Docker and CI - Githubissues

fernandogelin commented 4 years ago

This PR acts like a RFC for the new process of creating environments, building and pushing docker images to GCR for use in JupyterHub.

Overview

We use Github Actions and Docker Compose to create the environments, build, and push the docker images. This new process will replace the previous process outline in the docker-stacks repository. By moving the creation of the Docker images to Github actions, we cut down the time we spend building and waiting for these images to build. Often when we do this in our personal computers, the images end up taking too much disk space and eventually docker will complain. This will not be a problem with the new process.

The GH Actions way

To create an image to be used in JupyterHub for a particular class, we need these components:

Shared Components

Dockerfile: the base dockerfile to create the image. The file currently being used is from Berkley.
docker-compose.yml: docker compose file with two services. One creates the conda environment files using brownccv/jh_sandbox:0.1.0. This step will generate and write the conda environment files. These files will be uploaded as artifacts so students can use them to reproduce the JH environment. The second step uses the environment file generated in step one to build the image and push to GCR (Google Container Registry).
scripts/: contains the scripts needed by the image. Currently it has scripts needed by the Berkley image and the ones needed for the Jupyter official images.

Exclusive Components

Each class has the following exclusive components:

className/requirements.txt: the requirement file with the packages needed to create the conda environment.
.github/workflow/className.yml: the github action workflow. One workflow per class will make the environment files artifacts easier to find. In addition, it allows us to run the workflow conditionally on changes related to a single class.

General Notes

If the Dockerfile for a class needs extra steps, these should be added as stages in the same Dockerfile and an extra service should be added to docker-compose.yml with a target key.

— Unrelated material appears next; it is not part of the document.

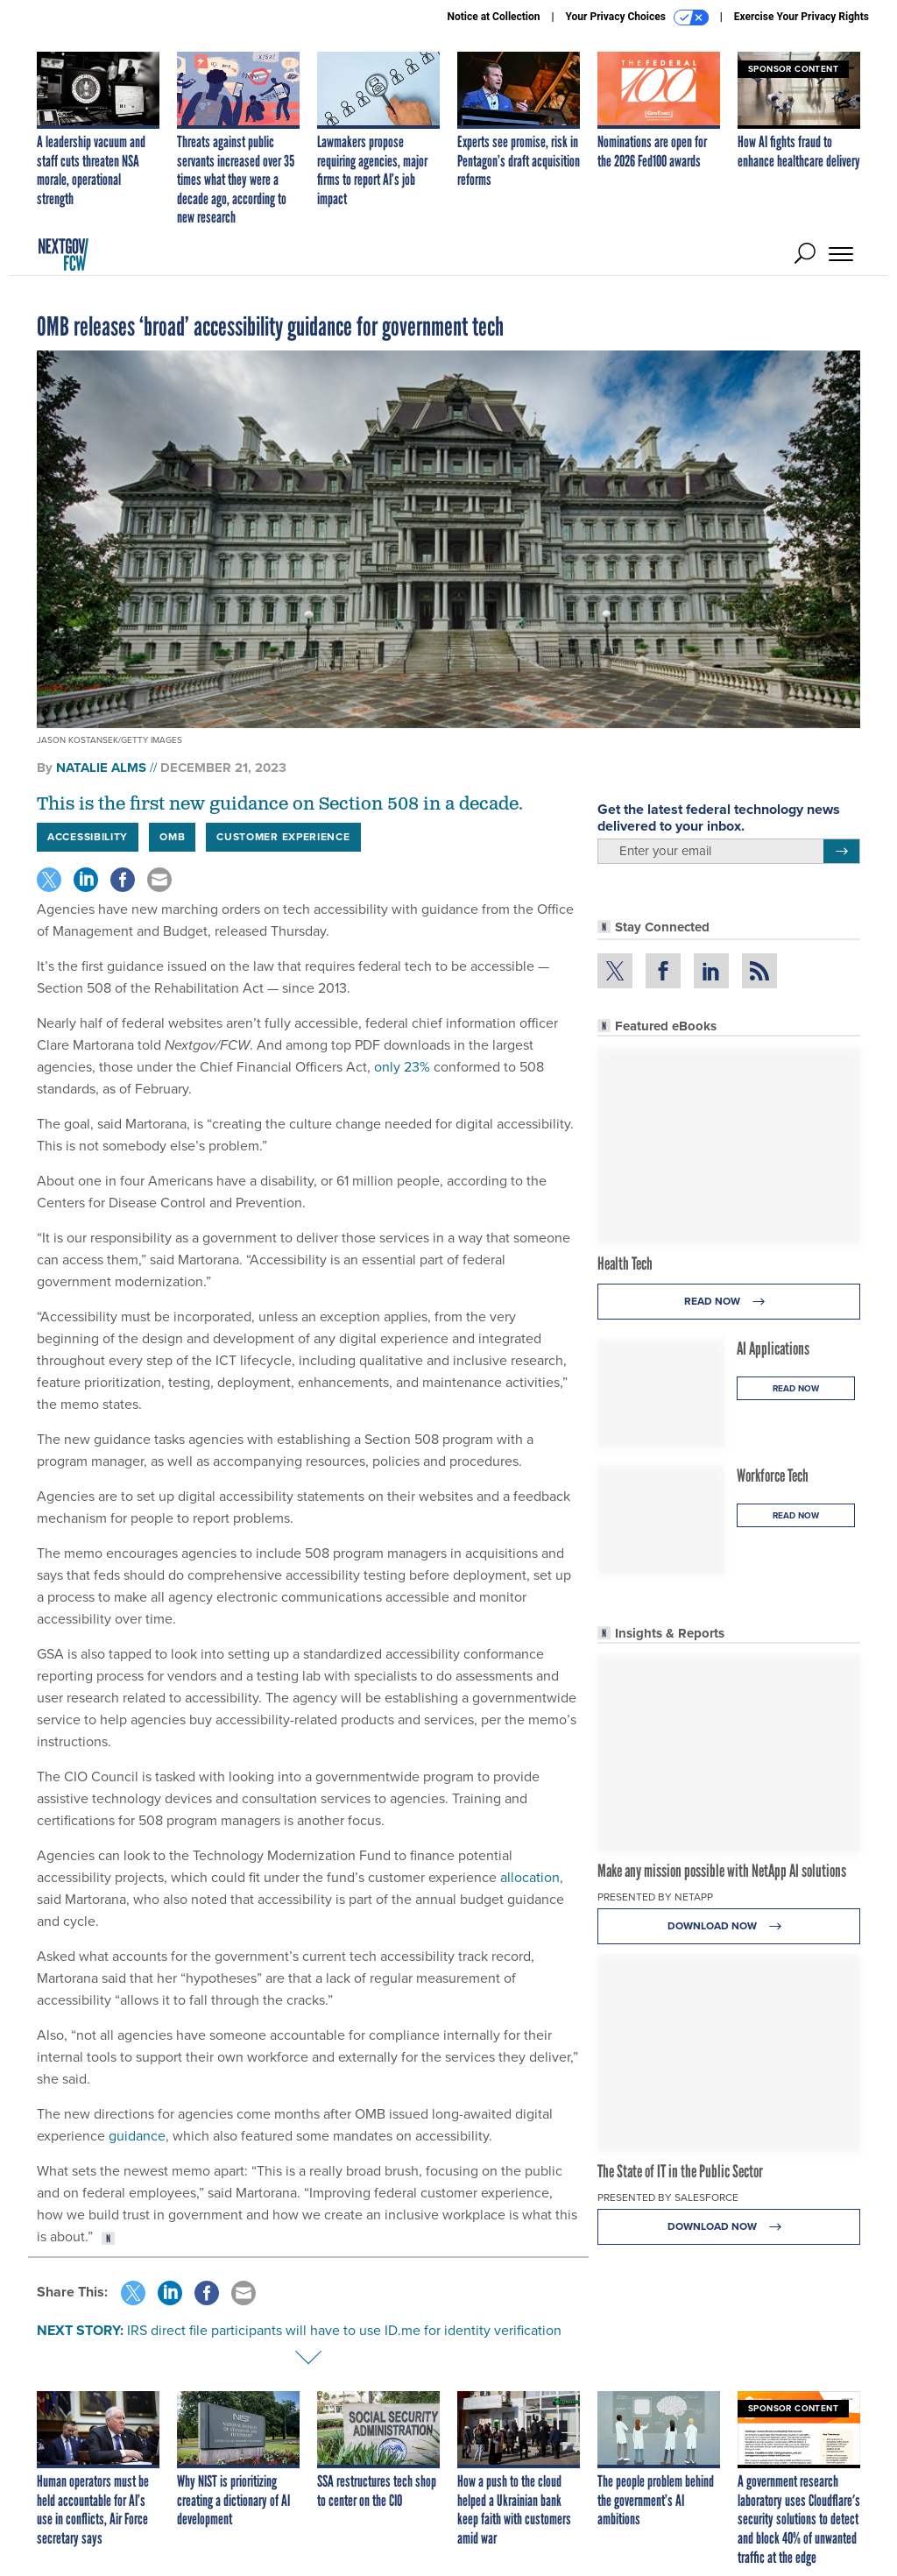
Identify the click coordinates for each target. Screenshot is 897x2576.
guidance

The actions running on push will allow for a streamlined development, however, I would suggest that we tag releases for the images that are officially being used in production. The release workflow is not part of this PR and still needs to be created.

This process also can be moved to the same repo as the actual JupyterHub deployment code.

The secrets needed for this action were added to the Organization level, so they can easily be reused in case we create different repos.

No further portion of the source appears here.